In Massachusetts’ law, for purposes of workers’ compensation and wage laws, there is a presumption of an employer-employee relationship unless three conditions are met:
(1) Freedom from control - Is the worker free from management control and direction? Does he have discretion / decision making power in performing the service?
(2) The work is outside the employer’s usual course of business - Is the work to be performed by the individual ordinarily done within the business setting? Is it unique or different from the work normally carried out?
(3) The work is engaged in an independent trade - Is this person normally engaged in the same type of occupation, profession or business?
The Department of Workforce Development (DWD)/ Division of Unemployment Assistance (DUA) is particularly stringent in its application of the employee presumption. It’s also true that individuals who happily agreed to serve as independent contractors sometimes run down to the unemployment office to apply for benefits once their contracts have been terminated.

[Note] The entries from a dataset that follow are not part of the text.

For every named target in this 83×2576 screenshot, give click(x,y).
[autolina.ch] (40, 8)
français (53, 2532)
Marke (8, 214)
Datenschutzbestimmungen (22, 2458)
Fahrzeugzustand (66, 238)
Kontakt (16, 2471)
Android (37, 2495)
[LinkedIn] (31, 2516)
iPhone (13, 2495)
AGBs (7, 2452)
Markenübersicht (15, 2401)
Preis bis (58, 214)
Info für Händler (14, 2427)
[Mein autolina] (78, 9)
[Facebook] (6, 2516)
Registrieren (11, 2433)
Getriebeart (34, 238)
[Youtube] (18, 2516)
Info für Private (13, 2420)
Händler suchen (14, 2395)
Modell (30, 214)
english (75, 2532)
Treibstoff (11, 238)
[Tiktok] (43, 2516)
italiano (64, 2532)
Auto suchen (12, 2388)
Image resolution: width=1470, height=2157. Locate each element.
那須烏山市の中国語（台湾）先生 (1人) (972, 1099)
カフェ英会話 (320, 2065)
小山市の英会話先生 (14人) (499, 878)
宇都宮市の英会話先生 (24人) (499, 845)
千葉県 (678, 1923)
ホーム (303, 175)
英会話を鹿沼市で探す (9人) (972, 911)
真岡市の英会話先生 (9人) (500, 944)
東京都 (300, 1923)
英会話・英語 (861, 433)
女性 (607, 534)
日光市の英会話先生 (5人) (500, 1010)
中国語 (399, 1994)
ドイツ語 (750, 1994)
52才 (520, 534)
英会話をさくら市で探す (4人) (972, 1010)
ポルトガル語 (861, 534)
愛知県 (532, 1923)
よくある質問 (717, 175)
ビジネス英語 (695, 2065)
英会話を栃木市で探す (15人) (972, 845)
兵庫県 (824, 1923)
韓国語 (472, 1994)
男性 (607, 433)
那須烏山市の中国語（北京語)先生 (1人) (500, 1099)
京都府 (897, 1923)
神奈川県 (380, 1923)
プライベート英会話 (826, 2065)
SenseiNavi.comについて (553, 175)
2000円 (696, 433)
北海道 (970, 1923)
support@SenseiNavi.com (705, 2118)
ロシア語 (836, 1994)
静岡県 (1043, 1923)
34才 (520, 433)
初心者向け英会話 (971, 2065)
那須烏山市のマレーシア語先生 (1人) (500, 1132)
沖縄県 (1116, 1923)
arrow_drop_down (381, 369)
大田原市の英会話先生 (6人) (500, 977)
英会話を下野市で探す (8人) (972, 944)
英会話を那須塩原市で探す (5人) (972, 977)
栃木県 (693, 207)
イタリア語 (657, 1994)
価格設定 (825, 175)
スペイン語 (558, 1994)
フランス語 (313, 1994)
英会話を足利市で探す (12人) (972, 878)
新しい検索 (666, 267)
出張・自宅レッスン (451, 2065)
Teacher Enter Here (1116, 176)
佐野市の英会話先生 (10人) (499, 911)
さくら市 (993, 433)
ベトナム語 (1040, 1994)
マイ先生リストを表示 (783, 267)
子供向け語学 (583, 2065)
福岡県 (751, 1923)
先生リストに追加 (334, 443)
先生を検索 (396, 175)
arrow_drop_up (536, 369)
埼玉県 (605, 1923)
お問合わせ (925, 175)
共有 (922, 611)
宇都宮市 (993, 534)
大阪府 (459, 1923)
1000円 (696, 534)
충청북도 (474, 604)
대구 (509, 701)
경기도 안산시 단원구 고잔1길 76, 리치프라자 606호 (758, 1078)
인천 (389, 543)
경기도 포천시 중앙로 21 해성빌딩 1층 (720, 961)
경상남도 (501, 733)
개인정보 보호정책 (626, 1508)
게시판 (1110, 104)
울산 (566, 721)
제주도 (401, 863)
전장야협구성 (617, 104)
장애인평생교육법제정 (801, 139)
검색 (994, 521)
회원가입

The DWD narrowly interprets the term “freedom from control.” In a recent decision, an independent contractor who performed most of his work out of his own garage, using his own laptop and tools, was found to be an employee. The reasons: he did report into the business on occasion; he used the company’s timesheet to report his hours; and he worked at the employer’s premises several times when his own equipment was not sufficient for the particular job. He was not “supervised” in the traditional sense but he was viewed as under “control” of the business. He was allowed to collect benefits.
There are situations where an outside service provider is usually an independent contractor, such as an attorney, accountant, web designer or bookkeeper. Other functions are not as easily categorized, especially with individuals who perform the work at your premises. If you’re unsure whether a worker meets all three conditions, you should consult an employment law attorney.
Considering the federal analysis test (20 factors used by the Internal Revenue Service), as well as the Fair Labor Standards Act, more often than not a person providing services to your business is an employee.